B.C. First Nation’s Four-Decade Fight for Diesel-Free Clean Energy Caught in Bureaucratic Limbo

This article originally appeared on The Tyee.

Cameron Hill will never forget the cold October night in 1975 when a diesel generating plant breakdown cut all power to Hartley Bay’s homes and water treatment. Completely isolated 140 kilometres south of Prince Rupert on British Columbia’s north coast, the village and home community of the Gitga’at First Nation (pronounced “Git-Gat”) was completely on its own.

“Six weeks later, the power was still out,” says Hill, 47, now the school principal and a 20-year Gitga’at band councillor. More than anything else, he remembers watching his family’s winter supply of salmon, halibut, moose and berries defrost and spoil in their multiple freezers.

The great blackout was a defining moment for Hartley Bay. Within three years, a plan emerged to build a small hydro project to replace their unreliable, dirty and expensive diesel, which like everything else, they can’t source themselves and must be shipped four hours from Prince Rupert.
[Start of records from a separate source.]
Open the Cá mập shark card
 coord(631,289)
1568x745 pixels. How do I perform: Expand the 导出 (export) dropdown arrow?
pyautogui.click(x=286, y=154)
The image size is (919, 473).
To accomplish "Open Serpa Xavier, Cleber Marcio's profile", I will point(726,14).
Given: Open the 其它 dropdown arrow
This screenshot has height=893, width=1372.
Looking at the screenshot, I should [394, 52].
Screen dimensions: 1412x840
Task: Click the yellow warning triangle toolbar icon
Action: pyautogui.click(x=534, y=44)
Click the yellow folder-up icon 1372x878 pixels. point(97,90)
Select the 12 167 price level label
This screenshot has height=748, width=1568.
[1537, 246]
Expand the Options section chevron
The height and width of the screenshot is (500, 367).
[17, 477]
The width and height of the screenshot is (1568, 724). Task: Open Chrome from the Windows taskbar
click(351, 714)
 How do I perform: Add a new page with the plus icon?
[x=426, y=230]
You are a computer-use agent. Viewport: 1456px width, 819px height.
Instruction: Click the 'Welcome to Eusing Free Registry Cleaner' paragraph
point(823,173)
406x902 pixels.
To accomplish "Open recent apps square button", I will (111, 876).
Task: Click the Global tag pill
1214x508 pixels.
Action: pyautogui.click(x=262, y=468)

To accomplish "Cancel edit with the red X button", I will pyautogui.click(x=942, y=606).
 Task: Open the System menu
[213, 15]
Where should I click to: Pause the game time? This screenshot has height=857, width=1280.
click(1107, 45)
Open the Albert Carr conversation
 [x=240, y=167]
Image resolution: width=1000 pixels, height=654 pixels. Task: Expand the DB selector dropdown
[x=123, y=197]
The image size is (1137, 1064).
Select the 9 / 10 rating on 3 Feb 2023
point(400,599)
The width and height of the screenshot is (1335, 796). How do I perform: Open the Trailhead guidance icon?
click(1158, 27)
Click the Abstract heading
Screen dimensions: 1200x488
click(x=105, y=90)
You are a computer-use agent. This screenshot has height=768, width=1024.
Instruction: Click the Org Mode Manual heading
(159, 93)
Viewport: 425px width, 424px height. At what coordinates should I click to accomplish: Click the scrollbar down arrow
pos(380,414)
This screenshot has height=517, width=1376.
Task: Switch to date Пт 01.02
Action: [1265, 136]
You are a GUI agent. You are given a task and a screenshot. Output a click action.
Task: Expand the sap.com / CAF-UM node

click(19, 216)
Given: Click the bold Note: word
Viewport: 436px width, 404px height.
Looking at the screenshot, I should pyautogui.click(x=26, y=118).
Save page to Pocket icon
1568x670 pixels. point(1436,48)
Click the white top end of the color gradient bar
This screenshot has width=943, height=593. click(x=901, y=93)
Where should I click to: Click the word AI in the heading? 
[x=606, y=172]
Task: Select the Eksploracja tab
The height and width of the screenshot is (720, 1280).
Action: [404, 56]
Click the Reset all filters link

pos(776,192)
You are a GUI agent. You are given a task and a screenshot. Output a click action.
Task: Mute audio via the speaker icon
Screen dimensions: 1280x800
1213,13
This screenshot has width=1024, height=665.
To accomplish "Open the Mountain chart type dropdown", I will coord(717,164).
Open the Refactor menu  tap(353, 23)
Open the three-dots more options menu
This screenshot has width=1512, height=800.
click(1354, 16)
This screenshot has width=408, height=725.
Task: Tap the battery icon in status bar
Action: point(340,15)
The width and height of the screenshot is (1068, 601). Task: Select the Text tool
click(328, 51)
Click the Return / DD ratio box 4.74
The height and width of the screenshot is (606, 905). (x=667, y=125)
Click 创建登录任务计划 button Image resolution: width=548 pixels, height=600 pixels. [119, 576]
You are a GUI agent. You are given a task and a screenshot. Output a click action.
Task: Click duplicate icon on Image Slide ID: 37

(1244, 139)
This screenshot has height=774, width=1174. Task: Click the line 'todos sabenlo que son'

So it’s amazing that, nearly four decades on, the community vision for clean energy remains in limbo. It certainly hasn’t been for lack of effort: the Gitga’at have successfully navigated the complexities of multiple government bureaucracies, lined up millions in loans and grants, and were even awarded an energy purchase agreement in 2014. But it has not been enough. The hydro project is stalled, forcing Gitga’at leaders like Hill to face another generation burning the same dirty fuel.